I don’t remember a lot about exact dates (I’m 75), but I think I yanked my wife and small children out of the Baptist church and into Radio Church (later WCG) around 1961. She became “the Unconverted Mate.” Just the use of that old epithet gives me the creeps, but I’ve had lots of time to repent of that ugly attitude.
I had dragged her and our small children from Catholicism to Southern Baptist-ism. She was actually the first to respond to Herbert Armstrong. She had heard “The World Tomorrow” on XERF, Del Rio, TX. She sent off for The Plain Truth (then a small black and white folder) and “Does God Exist” and “7 Proofs God Exists” — also black & white — odd shaped and hard to store and keep track of.
We lived in Fayette County, TX, near Schulenburg. Each Sabbath I would pack peanut butter sandwiches and kool aid (we were poor as church mice), load up the children, and drive 167 miles down old Highway 90 (before I-10) to sabbath service in San Antonio, TX. It was an all day event — we left at dawn and got home well after dark. A few times my wife accompanied us, but she refused after I scolded her for putting on lipstick before sabbath service — I said something like…”none of the other women will be wearing it, you’ll look weird”. Later I was “given permission” to attend sabbath church in Houston, only 110 miles but much of it interstate, as I-10 had been completed as far as Columbus, TX by that time.
Frank McCrady, a “local elder” at the time, counseled me that my marriage was “on the rocks”. He tried to convince me I should skip every-other sabbath to stay home with my wife and children; but I was just too hypocritical (read: “dedicated to G-d”) to do that. We had seven children before we were divorced in 1983. Neither she nor I have remarried and she owns the farm.
I was booted (“disfellowshipped”) from WCG in 1974, but I would drive over 100 miles to find a sabbath service in which I felt I would not be recognized. I snuck in as the opening hymn was in process, ducked out before the final “amen”. I had learned by that time how to circumvent the security system in place to keep out the unconverted and unapproved, manned by deacons.
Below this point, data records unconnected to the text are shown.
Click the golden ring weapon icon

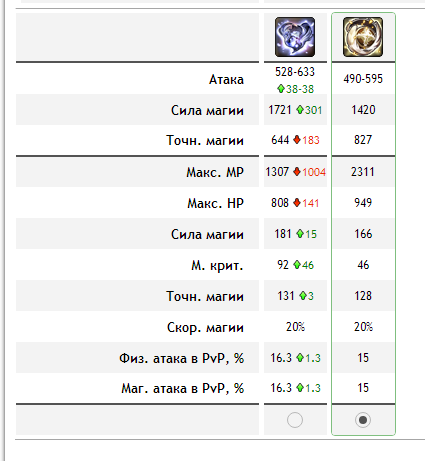363,37
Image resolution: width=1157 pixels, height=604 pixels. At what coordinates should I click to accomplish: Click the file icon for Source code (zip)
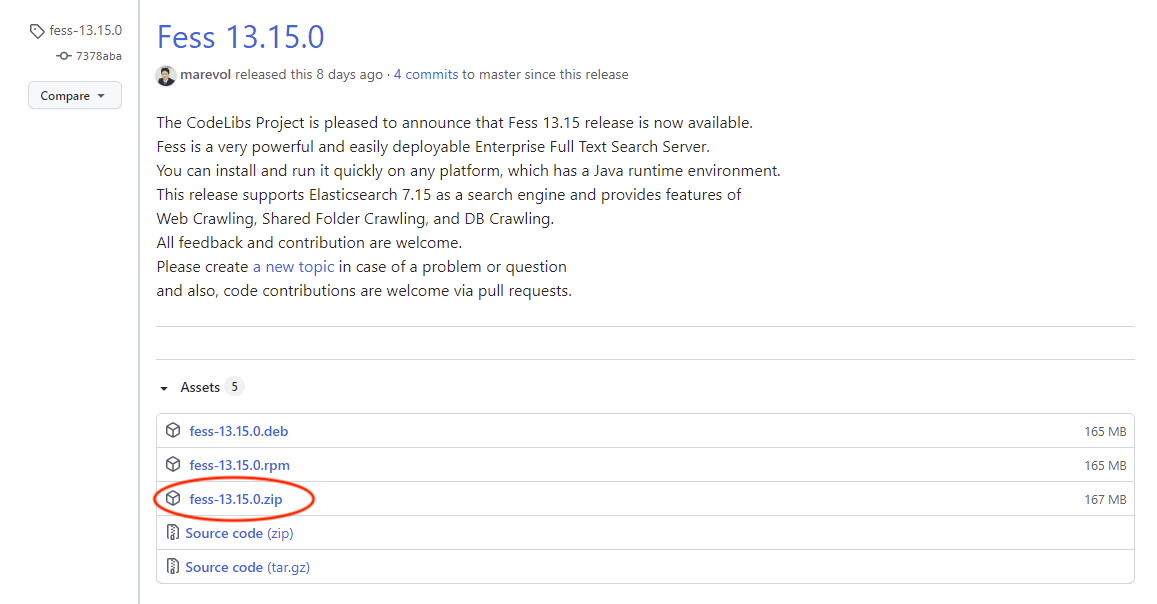coord(173,533)

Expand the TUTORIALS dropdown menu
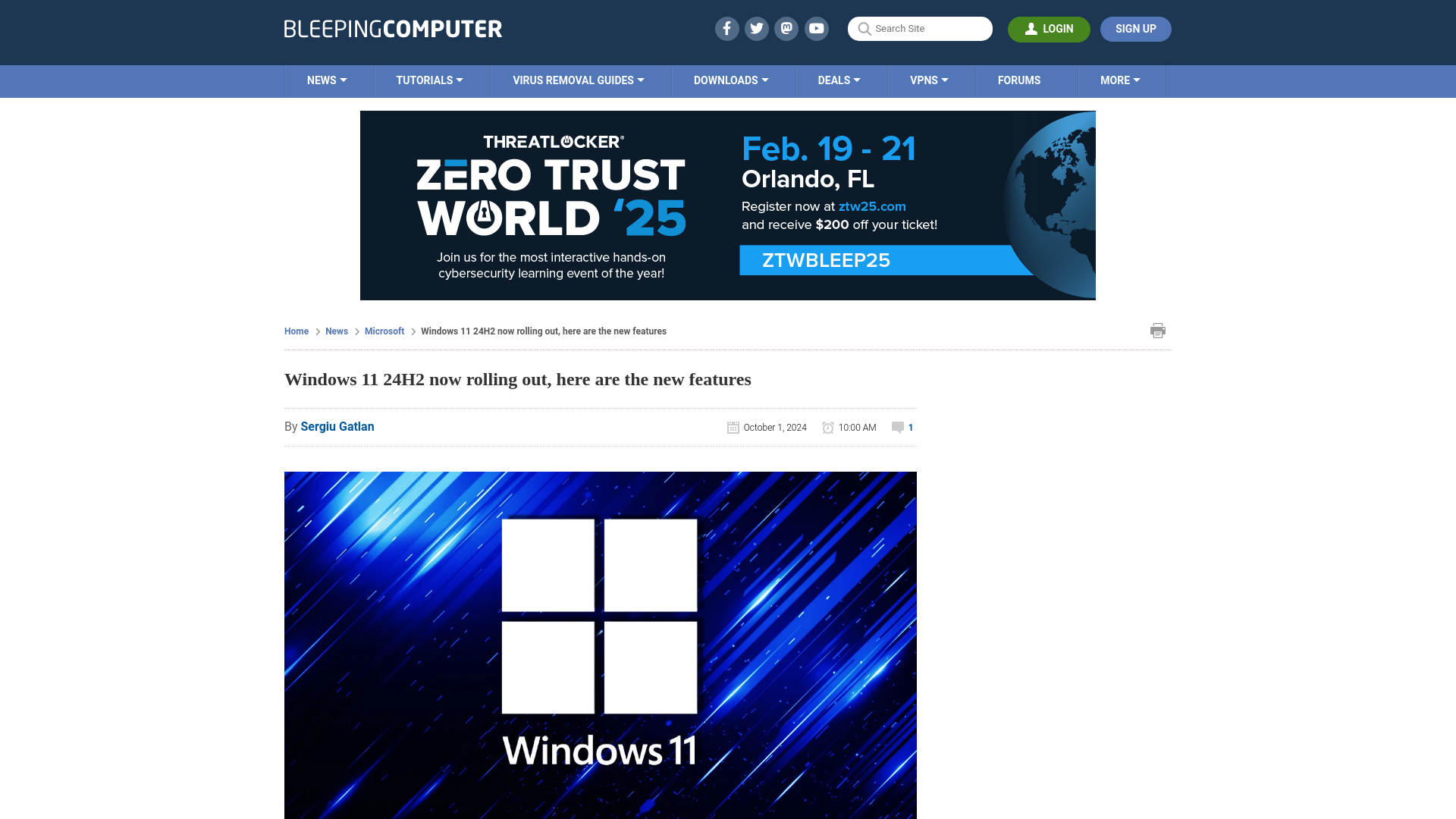point(429,80)
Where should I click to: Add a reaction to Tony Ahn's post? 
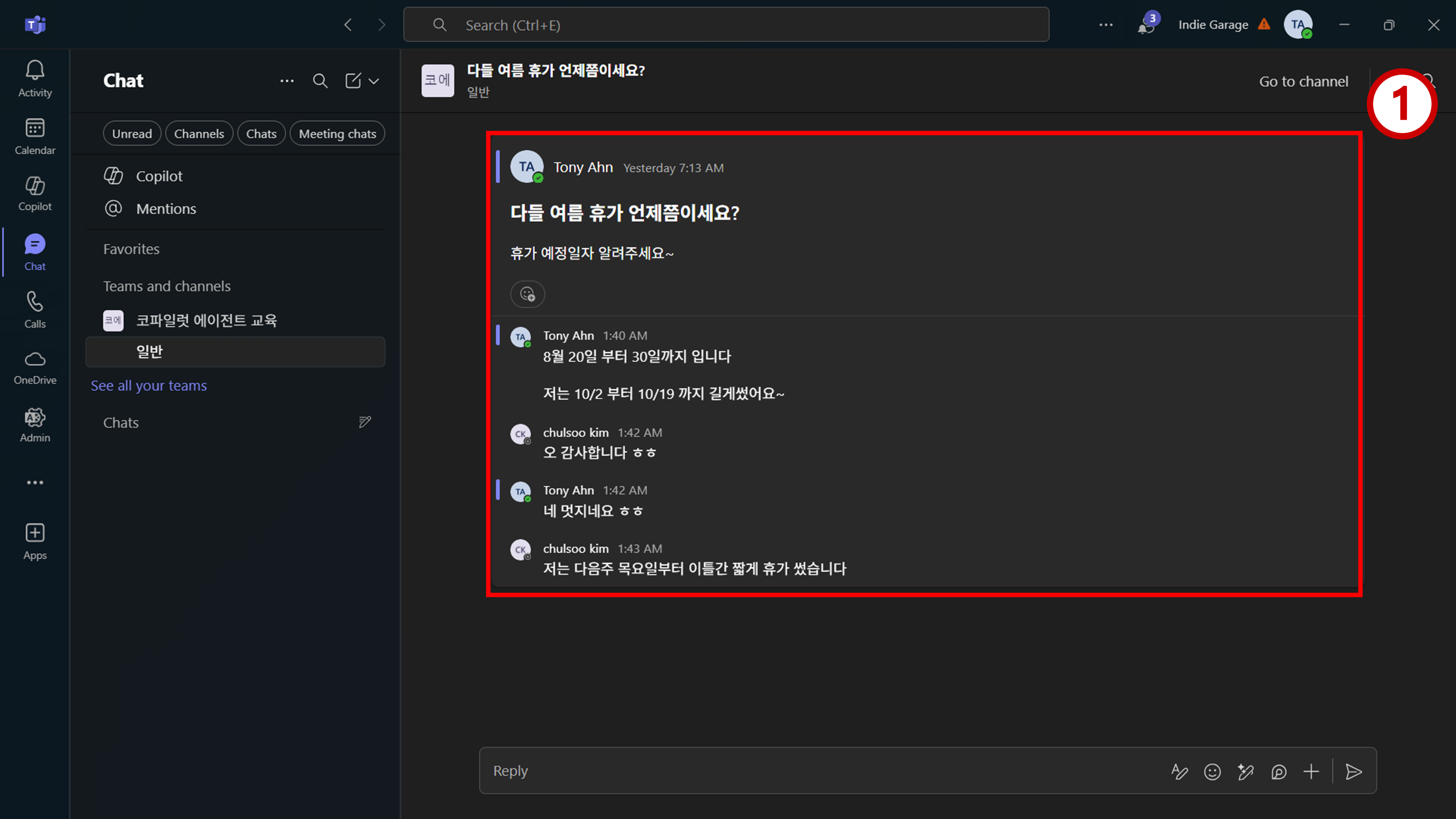coord(527,294)
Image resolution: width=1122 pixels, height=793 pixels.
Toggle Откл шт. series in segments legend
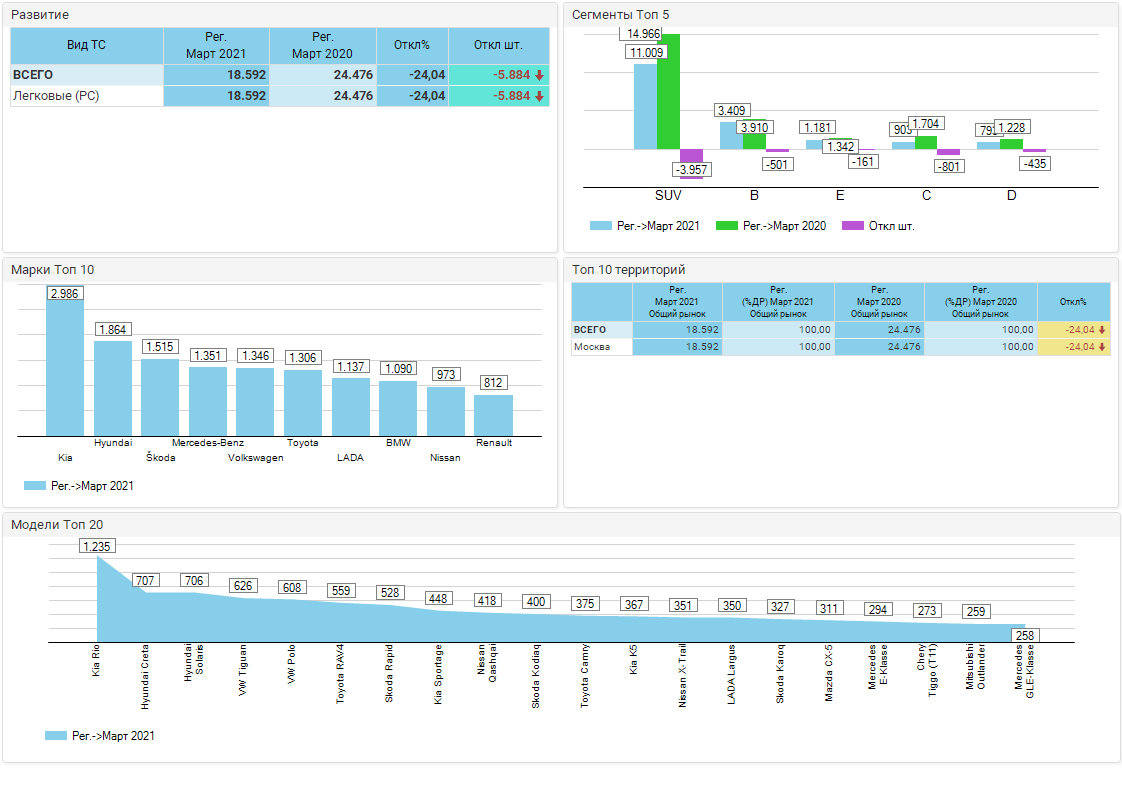[x=879, y=226]
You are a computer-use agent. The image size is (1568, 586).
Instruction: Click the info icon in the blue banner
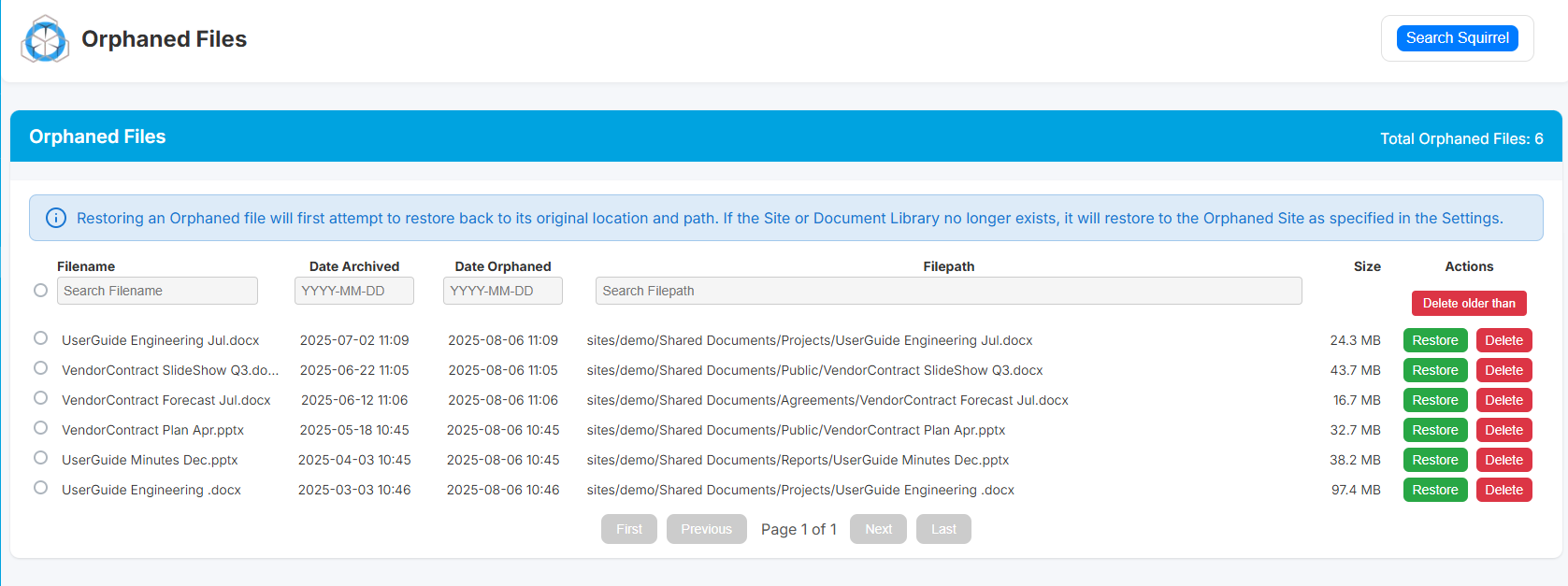pyautogui.click(x=56, y=218)
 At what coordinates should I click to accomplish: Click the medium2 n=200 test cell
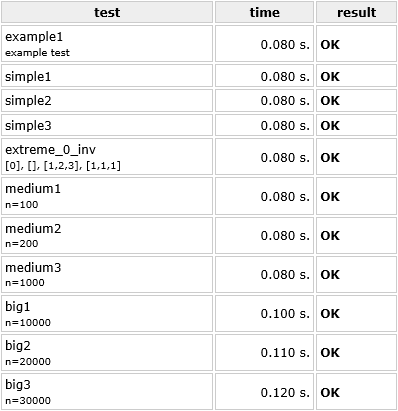click(107, 235)
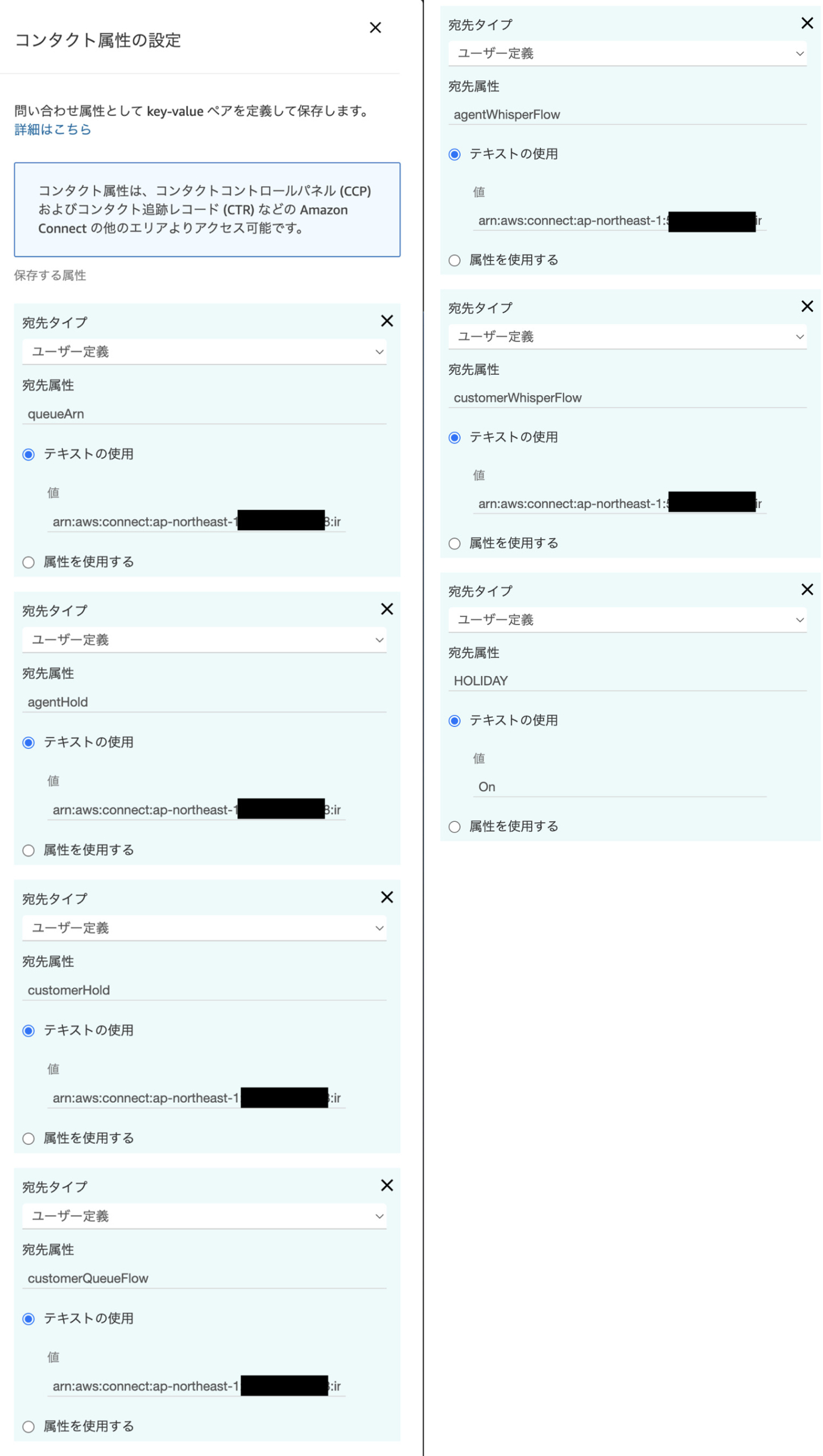The height and width of the screenshot is (1456, 823).
Task: Select 属性を使用する for HOLIDAY
Action: coord(454,827)
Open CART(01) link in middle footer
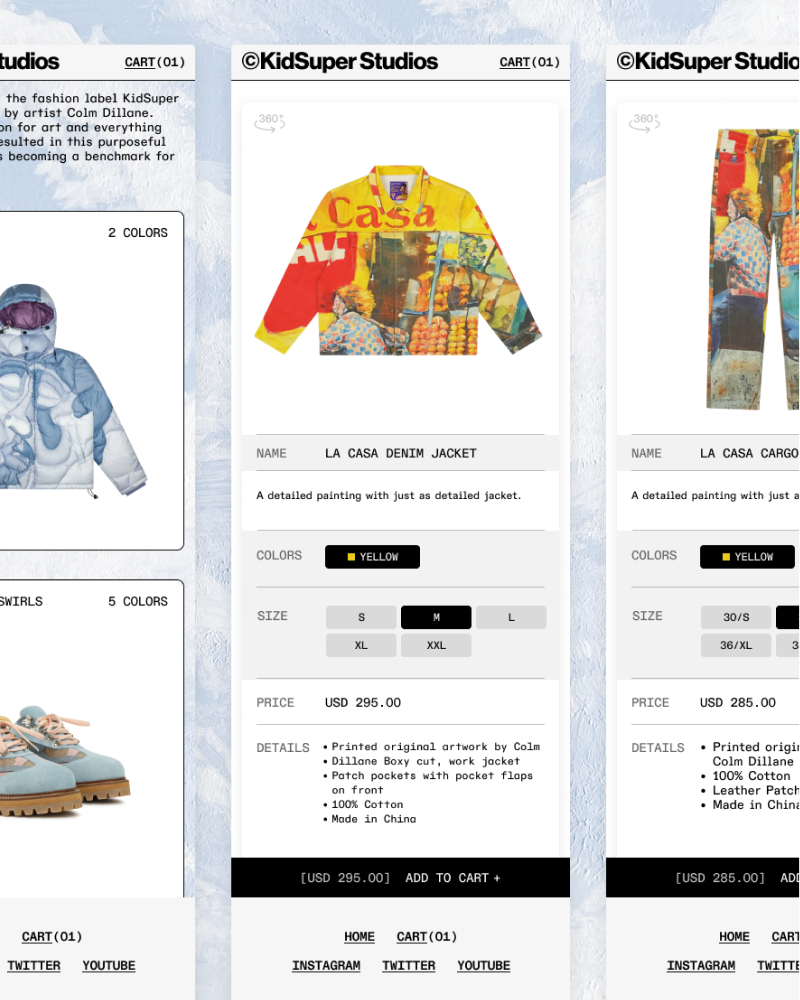 pos(427,937)
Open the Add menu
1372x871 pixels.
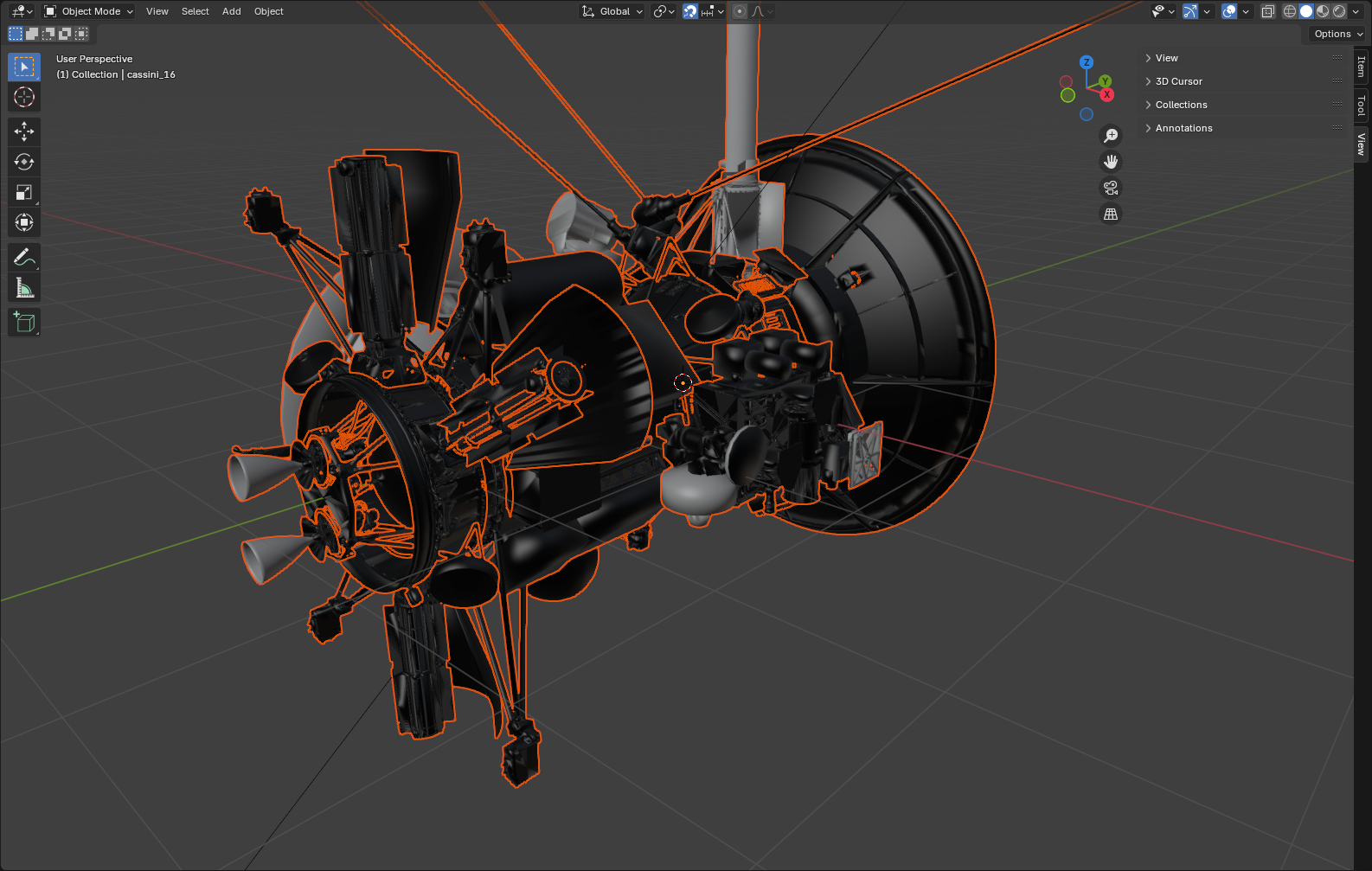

In 1978 I went with Garner Ted and Ron Dart to CGI (Church of God International). I stayed until Ted was sacked for an alleged peccadillo — I think in the late 80’s. I was “booted” from that outfit around 1988 for “living in adultery”, but they were lackadaisical about maintaining security; so a few other adulterers and I sort-of continued in a home fellowship for a year or two.
As an educator I’ve always urged students to avoid blaming others for downturns that will come along with all successful individuals. “If it’s going to be it’s up to me…” Therefore, I look at my history with WCG as a good thing, not a bad thing. It was an episode that helped me become successful in the other things I’ve accomplished in life — a 30-year lesson learning experience (read: how NOT to behave!!). Had I not known Ted or his father I would have missed an important dimension in acquiring skills needed to see through fallacy.
I have not been involved in any religion of any kind since 1990 and consider myself a “sovereign state” (anarchist — but I think it is important to understand what anarchy actually means before making judgements). I do not call myself “atheist” (which itself is more-or-less religion as I see it); but I believe you have an absolute right to believe and proclaim as you see fit, and I will not denigrate any thesis you put forth.